**INFORMATION GIVEN:**
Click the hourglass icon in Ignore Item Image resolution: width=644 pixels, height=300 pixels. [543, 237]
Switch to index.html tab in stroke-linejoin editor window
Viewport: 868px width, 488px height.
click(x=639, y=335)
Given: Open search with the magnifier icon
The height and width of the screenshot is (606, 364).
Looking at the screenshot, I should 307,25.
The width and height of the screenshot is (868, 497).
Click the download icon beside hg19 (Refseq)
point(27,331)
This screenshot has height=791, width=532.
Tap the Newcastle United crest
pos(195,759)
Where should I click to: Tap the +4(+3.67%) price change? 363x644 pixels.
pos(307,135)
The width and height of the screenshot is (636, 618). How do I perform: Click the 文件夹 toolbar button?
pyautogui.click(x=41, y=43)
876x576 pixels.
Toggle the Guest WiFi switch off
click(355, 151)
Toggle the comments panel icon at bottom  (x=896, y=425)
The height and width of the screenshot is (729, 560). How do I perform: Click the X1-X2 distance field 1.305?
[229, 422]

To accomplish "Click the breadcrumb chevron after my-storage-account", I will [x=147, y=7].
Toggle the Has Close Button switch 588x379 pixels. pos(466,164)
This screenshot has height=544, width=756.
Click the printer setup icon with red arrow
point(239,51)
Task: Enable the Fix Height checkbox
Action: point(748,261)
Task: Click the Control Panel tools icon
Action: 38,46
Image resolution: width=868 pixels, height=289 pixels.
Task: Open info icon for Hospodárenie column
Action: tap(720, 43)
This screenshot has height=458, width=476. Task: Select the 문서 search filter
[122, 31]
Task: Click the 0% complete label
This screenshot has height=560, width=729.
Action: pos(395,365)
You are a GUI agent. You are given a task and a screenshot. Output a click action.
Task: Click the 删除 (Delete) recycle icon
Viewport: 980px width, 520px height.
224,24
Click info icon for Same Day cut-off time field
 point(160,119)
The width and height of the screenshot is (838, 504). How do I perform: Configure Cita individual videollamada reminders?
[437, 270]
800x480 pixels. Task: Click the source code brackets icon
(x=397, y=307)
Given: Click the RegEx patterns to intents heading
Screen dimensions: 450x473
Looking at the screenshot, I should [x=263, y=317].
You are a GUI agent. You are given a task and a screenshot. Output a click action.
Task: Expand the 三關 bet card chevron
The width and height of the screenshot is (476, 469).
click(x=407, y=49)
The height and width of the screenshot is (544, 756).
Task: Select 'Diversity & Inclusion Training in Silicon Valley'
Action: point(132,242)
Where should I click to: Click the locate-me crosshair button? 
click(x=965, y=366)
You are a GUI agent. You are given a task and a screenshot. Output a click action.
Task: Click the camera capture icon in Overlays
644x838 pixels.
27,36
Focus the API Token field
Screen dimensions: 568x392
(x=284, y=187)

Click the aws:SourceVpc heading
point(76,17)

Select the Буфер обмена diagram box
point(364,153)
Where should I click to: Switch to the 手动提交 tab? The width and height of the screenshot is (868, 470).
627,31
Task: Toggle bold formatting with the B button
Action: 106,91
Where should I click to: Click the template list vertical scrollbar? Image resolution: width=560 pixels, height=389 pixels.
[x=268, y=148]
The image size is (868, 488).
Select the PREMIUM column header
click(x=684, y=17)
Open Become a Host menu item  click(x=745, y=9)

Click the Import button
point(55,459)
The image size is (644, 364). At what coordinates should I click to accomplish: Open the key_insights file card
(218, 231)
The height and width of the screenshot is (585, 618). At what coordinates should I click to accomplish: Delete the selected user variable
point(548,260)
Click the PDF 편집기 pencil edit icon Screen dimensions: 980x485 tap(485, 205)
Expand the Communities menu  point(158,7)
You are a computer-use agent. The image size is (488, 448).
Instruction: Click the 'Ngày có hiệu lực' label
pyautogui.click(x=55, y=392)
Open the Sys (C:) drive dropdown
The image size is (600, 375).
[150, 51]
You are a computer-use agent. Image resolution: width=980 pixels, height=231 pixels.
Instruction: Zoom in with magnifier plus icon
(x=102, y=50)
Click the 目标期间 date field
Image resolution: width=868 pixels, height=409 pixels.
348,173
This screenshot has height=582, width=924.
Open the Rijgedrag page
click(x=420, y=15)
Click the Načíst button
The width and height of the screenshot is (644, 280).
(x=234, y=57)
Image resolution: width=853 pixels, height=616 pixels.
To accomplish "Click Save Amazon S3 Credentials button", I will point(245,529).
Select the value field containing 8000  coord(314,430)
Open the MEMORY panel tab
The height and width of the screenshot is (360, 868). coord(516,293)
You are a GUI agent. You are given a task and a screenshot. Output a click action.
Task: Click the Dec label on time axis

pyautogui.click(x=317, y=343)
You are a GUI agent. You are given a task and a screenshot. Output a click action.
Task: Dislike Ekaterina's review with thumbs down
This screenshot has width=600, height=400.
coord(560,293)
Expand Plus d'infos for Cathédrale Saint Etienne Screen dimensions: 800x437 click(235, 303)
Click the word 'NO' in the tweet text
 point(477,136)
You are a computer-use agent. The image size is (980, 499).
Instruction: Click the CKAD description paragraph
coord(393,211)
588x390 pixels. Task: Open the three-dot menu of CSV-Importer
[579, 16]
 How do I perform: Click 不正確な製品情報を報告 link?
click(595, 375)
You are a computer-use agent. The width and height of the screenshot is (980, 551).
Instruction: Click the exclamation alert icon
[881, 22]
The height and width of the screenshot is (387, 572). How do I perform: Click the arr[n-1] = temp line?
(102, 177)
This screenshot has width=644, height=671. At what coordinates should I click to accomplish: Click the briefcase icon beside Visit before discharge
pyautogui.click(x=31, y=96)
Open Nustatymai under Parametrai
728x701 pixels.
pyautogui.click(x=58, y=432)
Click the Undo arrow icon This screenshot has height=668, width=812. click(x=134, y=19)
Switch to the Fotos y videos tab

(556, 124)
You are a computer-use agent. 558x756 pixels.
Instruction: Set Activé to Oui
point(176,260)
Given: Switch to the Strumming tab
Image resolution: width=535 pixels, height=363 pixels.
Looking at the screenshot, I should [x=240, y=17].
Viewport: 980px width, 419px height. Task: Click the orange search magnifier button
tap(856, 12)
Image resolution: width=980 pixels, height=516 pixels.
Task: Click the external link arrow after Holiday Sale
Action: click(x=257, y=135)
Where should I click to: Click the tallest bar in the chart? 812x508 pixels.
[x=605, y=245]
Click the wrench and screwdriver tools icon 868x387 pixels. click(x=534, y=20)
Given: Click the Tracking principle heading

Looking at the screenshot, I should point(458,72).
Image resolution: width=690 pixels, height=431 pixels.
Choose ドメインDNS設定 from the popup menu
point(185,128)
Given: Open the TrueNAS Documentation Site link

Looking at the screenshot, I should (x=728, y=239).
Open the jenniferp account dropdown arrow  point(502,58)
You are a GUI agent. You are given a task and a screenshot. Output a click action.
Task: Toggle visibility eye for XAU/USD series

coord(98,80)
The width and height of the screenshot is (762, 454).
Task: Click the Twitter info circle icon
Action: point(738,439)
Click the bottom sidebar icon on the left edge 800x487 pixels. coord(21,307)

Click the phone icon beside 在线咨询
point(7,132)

**WORK REQUIRED:**
What you should produce is an exact copy of the records above.

**YOUR SOLUTION:**
Click the hourglass icon in Ignore Item Image resolution: width=644 pixels, height=300 pixels. [543, 237]
Switch to index.html tab in stroke-linejoin editor window
Viewport: 868px width, 488px height.
click(x=639, y=335)
Given: Open search with the magnifier icon
The height and width of the screenshot is (606, 364).
Looking at the screenshot, I should 307,25.
The width and height of the screenshot is (868, 497).
Click the download icon beside hg19 (Refseq)
point(27,331)
This screenshot has height=791, width=532.
Tap the Newcastle United crest
pos(195,759)
Where should I click to: Tap the +4(+3.67%) price change? 363x644 pixels.
pos(307,135)
The width and height of the screenshot is (636, 618). How do I perform: Click the 文件夹 toolbar button?
pyautogui.click(x=41, y=43)
876x576 pixels.
Toggle the Guest WiFi switch off
click(355, 151)
Toggle the comments panel icon at bottom  (x=896, y=425)
The height and width of the screenshot is (729, 560). How do I perform: Click the X1-X2 distance field 1.305?
[229, 422]

To accomplish "Click the breadcrumb chevron after my-storage-account", I will [x=147, y=7].
Toggle the Has Close Button switch 588x379 pixels. pos(466,164)
This screenshot has height=544, width=756.
Click the printer setup icon with red arrow
point(239,51)
Task: Enable the Fix Height checkbox
Action: point(748,261)
Task: Click the Control Panel tools icon
Action: 38,46
Image resolution: width=868 pixels, height=289 pixels.
Task: Open info icon for Hospodárenie column
Action: tap(720, 43)
This screenshot has height=458, width=476. Task: Select the 문서 search filter
[122, 31]
Task: Click the 0% complete label
This screenshot has height=560, width=729.
Action: pos(395,365)
You are a GUI agent. You are given a task and a screenshot. Output a click action.
Task: Click the 删除 (Delete) recycle icon
Viewport: 980px width, 520px height.
224,24
Click info icon for Same Day cut-off time field
 point(160,119)
The width and height of the screenshot is (838, 504). How do I perform: Configure Cita individual videollamada reminders?
[437, 270]
800x480 pixels. Task: Click the source code brackets icon
(x=397, y=307)
Given: Click the RegEx patterns to intents heading
Screen dimensions: 450x473
Looking at the screenshot, I should [x=263, y=317].
You are a GUI agent. You are given a task and a screenshot. Output a click action.
Task: Expand the 三關 bet card chevron
The width and height of the screenshot is (476, 469).
click(x=407, y=49)
The height and width of the screenshot is (544, 756).
Task: Select 'Diversity & Inclusion Training in Silicon Valley'
Action: point(132,242)
Where should I click to: Click the locate-me crosshair button? 
click(x=965, y=366)
You are a GUI agent. You are given a task and a screenshot. Output a click action.
Task: Click the camera capture icon in Overlays
644x838 pixels.
27,36
Focus the API Token field
Screen dimensions: 568x392
(x=284, y=187)

Click the aws:SourceVpc heading
point(76,17)

Select the Буфер обмена diagram box
point(364,153)
Where should I click to: Switch to the 手动提交 tab? The width and height of the screenshot is (868, 470).
627,31
Task: Toggle bold formatting with the B button
Action: 106,91
Where should I click to: Click the template list vertical scrollbar? Image resolution: width=560 pixels, height=389 pixels.
[x=268, y=148]
The image size is (868, 488).
Select the PREMIUM column header
click(x=684, y=17)
Open Become a Host menu item  click(x=745, y=9)

Click the Import button
point(55,459)
The image size is (644, 364). At what coordinates should I click to accomplish: Open the key_insights file card
(218, 231)
The height and width of the screenshot is (585, 618). At what coordinates should I click to accomplish: Delete the selected user variable
point(548,260)
Click the PDF 편집기 pencil edit icon Screen dimensions: 980x485 tap(485, 205)
Expand the Communities menu  point(158,7)
You are a computer-use agent. The image size is (488, 448).
Instruction: Click the 'Ngày có hiệu lực' label
pyautogui.click(x=55, y=392)
Open the Sys (C:) drive dropdown
The image size is (600, 375).
[150, 51]
You are a computer-use agent. Image resolution: width=980 pixels, height=231 pixels.
Instruction: Zoom in with magnifier plus icon
(x=102, y=50)
Click the 目标期间 date field
Image resolution: width=868 pixels, height=409 pixels.
348,173
This screenshot has height=582, width=924.
Open the Rijgedrag page
click(x=420, y=15)
Click the Načíst button
The width and height of the screenshot is (644, 280).
(x=234, y=57)
Image resolution: width=853 pixels, height=616 pixels.
To accomplish "Click Save Amazon S3 Credentials button", I will point(245,529).
Select the value field containing 8000  coord(314,430)
Open the MEMORY panel tab
The height and width of the screenshot is (360, 868). coord(516,293)
You are a GUI agent. You are given a task and a screenshot. Output a click action.
Task: Click the Dec label on time axis

pyautogui.click(x=317, y=343)
You are a GUI agent. You are given a task and a screenshot. Output a click action.
Task: Dislike Ekaterina's review with thumbs down
This screenshot has width=600, height=400.
coord(560,293)
Expand Plus d'infos for Cathédrale Saint Etienne Screen dimensions: 800x437 click(235, 303)
Click the word 'NO' in the tweet text
 point(477,136)
You are a computer-use agent. The image size is (980, 499).
Instruction: Click the CKAD description paragraph
coord(393,211)
588x390 pixels. Task: Open the three-dot menu of CSV-Importer
[579, 16]
 How do I perform: Click 不正確な製品情報を報告 link?
click(595, 375)
You are a computer-use agent. The width and height of the screenshot is (980, 551).
Instruction: Click the exclamation alert icon
[881, 22]
The height and width of the screenshot is (387, 572). How do I perform: Click the arr[n-1] = temp line?
(102, 177)
This screenshot has width=644, height=671. At what coordinates should I click to accomplish: Click the briefcase icon beside Visit before discharge
pyautogui.click(x=31, y=96)
Open Nustatymai under Parametrai
728x701 pixels.
pyautogui.click(x=58, y=432)
Click the Undo arrow icon This screenshot has height=668, width=812. click(x=134, y=19)
Switch to the Fotos y videos tab

(556, 124)
You are a computer-use agent. 558x756 pixels.
Instruction: Set Activé to Oui
point(176,260)
Given: Switch to the Strumming tab
Image resolution: width=535 pixels, height=363 pixels.
Looking at the screenshot, I should [x=240, y=17].
Viewport: 980px width, 419px height. Task: Click the orange search magnifier button
tap(856, 12)
Image resolution: width=980 pixels, height=516 pixels.
Task: Click the external link arrow after Holiday Sale
Action: click(x=257, y=135)
Where should I click to: Click the tallest bar in the chart? 812x508 pixels.
[x=605, y=245]
Click the wrench and screwdriver tools icon 868x387 pixels. click(x=534, y=20)
Given: Click the Tracking principle heading

Looking at the screenshot, I should point(458,72).
Image resolution: width=690 pixels, height=431 pixels.
Choose ドメインDNS設定 from the popup menu
point(185,128)
Given: Open the TrueNAS Documentation Site link

Looking at the screenshot, I should (x=728, y=239).
Open the jenniferp account dropdown arrow  point(502,58)
You are a GUI agent. You are given a task and a screenshot. Output a click action.
Task: Toggle visibility eye for XAU/USD series

coord(98,80)
The width and height of the screenshot is (762, 454).
Task: Click the Twitter info circle icon
Action: point(738,439)
Click the bottom sidebar icon on the left edge 800x487 pixels. coord(21,307)

Click the phone icon beside 在线咨询
point(7,132)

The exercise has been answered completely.